Фёдор дёрнул занавеску, пустил свет и, торопясь, что, может, ему помешают, тяжело упал на колени и потащил на себя из-под кровати сундук. Рванул окованную крышку и трясущимися от волнения руками достал альбом с фотографиями, запелёнутый в домотканое полотно.

– Лизонька! Я сейчас! – прошептал он, давясь закипевшими слезами, разворачивая полотно. Пальцы не слушались. Наконец альбом раскрылся, и тихое белое лицо Лизы посмотрело на него.

– Прости меня, Лизонька! Не уберёг тебя, не остановил тебя! – горячо заговорил Фёдор, всматриваясь в лицо Лизы. Редкие, тягучие слёзы ползли у него по щекам. Он коснулся её лица, осторожно провёл по длинным светлым волосам, будто поправлял их. Тяжёлый камень вдруг сдавил ему горло. Левая рука онемела. Уцепившись правой за верстак, он поднялся, вздрагивая плечами, прижимая к груди альбом. В мастерской отчего-то потемнело, но он не знал, отчего.

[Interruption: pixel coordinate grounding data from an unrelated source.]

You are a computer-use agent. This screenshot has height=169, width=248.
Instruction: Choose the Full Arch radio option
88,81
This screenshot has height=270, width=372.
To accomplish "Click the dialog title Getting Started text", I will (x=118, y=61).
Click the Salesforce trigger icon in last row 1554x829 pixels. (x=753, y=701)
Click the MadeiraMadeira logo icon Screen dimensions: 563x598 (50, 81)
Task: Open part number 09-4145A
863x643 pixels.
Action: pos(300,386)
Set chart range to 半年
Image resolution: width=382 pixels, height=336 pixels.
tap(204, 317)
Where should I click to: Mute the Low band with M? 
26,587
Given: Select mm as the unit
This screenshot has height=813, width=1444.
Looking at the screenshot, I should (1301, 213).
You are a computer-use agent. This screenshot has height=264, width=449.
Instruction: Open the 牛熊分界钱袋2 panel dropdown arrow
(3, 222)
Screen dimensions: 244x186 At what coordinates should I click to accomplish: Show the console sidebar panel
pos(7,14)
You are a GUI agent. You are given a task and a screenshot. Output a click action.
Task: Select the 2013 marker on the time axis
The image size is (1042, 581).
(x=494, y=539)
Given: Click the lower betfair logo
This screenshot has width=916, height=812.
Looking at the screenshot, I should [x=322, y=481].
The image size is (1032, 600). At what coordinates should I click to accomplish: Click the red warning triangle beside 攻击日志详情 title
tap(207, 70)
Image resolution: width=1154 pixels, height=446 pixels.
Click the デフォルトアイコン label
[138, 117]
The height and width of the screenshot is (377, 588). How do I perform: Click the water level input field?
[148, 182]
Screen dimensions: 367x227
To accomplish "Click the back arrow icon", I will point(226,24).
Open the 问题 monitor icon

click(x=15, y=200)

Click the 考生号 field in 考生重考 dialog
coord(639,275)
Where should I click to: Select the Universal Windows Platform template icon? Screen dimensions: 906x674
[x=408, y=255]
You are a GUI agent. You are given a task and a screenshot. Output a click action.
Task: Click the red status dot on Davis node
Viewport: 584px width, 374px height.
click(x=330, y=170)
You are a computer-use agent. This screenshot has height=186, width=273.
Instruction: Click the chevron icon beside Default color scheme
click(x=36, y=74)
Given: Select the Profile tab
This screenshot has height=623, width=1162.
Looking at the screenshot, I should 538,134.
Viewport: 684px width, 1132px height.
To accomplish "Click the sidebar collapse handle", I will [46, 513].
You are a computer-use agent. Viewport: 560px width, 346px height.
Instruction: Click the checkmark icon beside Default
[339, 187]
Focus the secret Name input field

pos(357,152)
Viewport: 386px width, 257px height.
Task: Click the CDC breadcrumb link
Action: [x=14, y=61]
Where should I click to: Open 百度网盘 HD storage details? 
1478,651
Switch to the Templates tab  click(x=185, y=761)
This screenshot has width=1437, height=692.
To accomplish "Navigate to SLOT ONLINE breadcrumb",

– Со мной поедешь, – прошептал он Лизе, – ты ведь любила в райцентр-то ездить. Я тебя здесь не оставлю больше. С собой заберу…

Ветер приоткрыл неплотную дверь, надул занавеску. Тихое осеннее тепло скользнуло с ним внутрь.

– Это всё сапоги, – шептал Федор, – будь они неладны, проклятущи. Зачем я тебе сапоги купил? Лизонька?